Symon’s Amazonia explores what can happen when free market capitalism is pitted against a natural world that is viewed solely as a resource to be exploited. Targett’s Blind Spot considers the discovery of the hole in the ozone layer in the latter part of the 20Th Century. Both question whether we have the capacity to rectify the planetary environmental destruction for which we are responsible. The collaborative work Antarctica: Dissolving Perception takes this investigation further, by examining the impact the ozone hole has on the vast areas of ice over the Antarctic landmass.
Symons and Targett ask us to consider the widening fault line between human activity and the natural systems on which we depend, and to ask ourselves “where do we go from here?”

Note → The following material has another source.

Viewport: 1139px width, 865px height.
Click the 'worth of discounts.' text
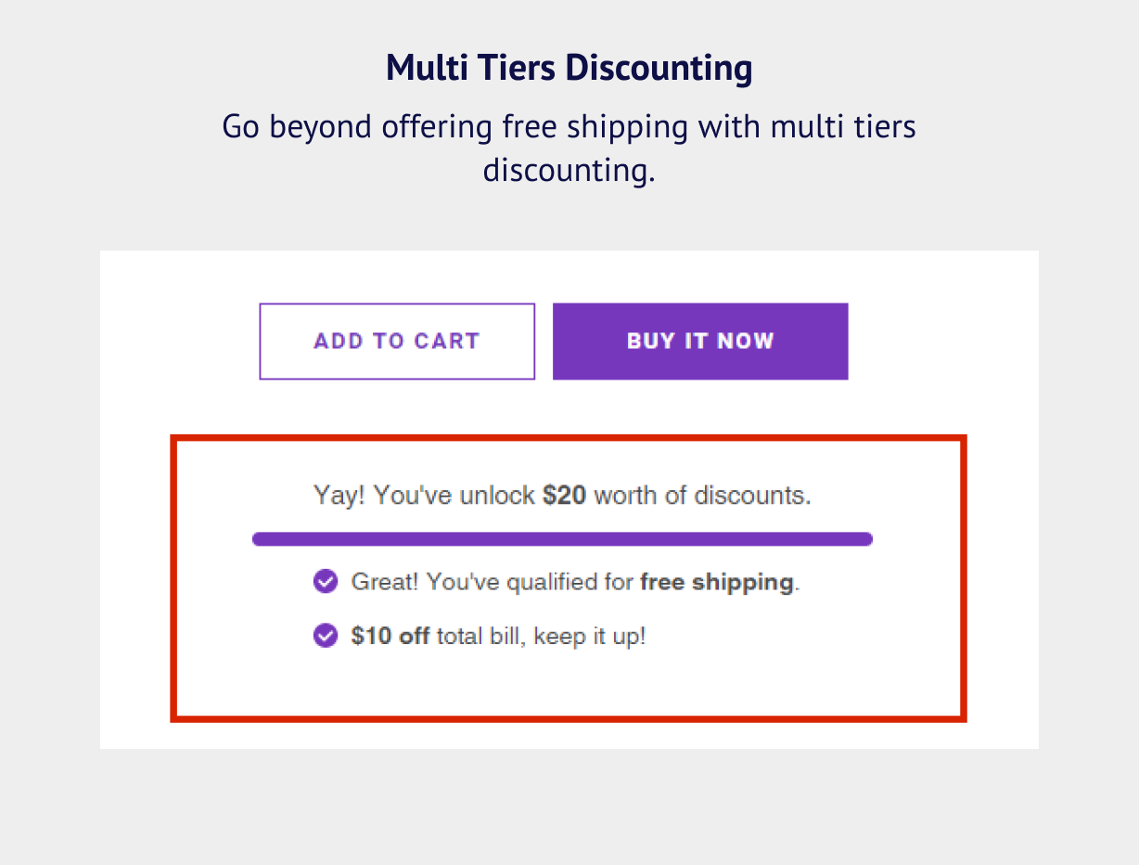click(702, 495)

We are particularly pleased that Latrobe Regional Gallery is participating in Art+Climate=Change 2015. As a key region in our nation’s agricultural, energy, and tourism sectors, it is vitally important that the communities of the Latrobe Valley have the opportunity to consider and participate in the very important questions that have fallen upon our generation to answer. We hope that this exhibition will play some part in informing and engaging individuals and communities, and allow them to consider how we could move towards a just and sustainable future.
ART+CLIMATE=CHANGE 2015, is a festival of climate change related arts and ideas including exhibitions, lectures and public forums during April - May 2015 across Victoria. These exhibitions and events provide clear space for discussing the challenges and opportunities, impacts and solutions, arising from climate change.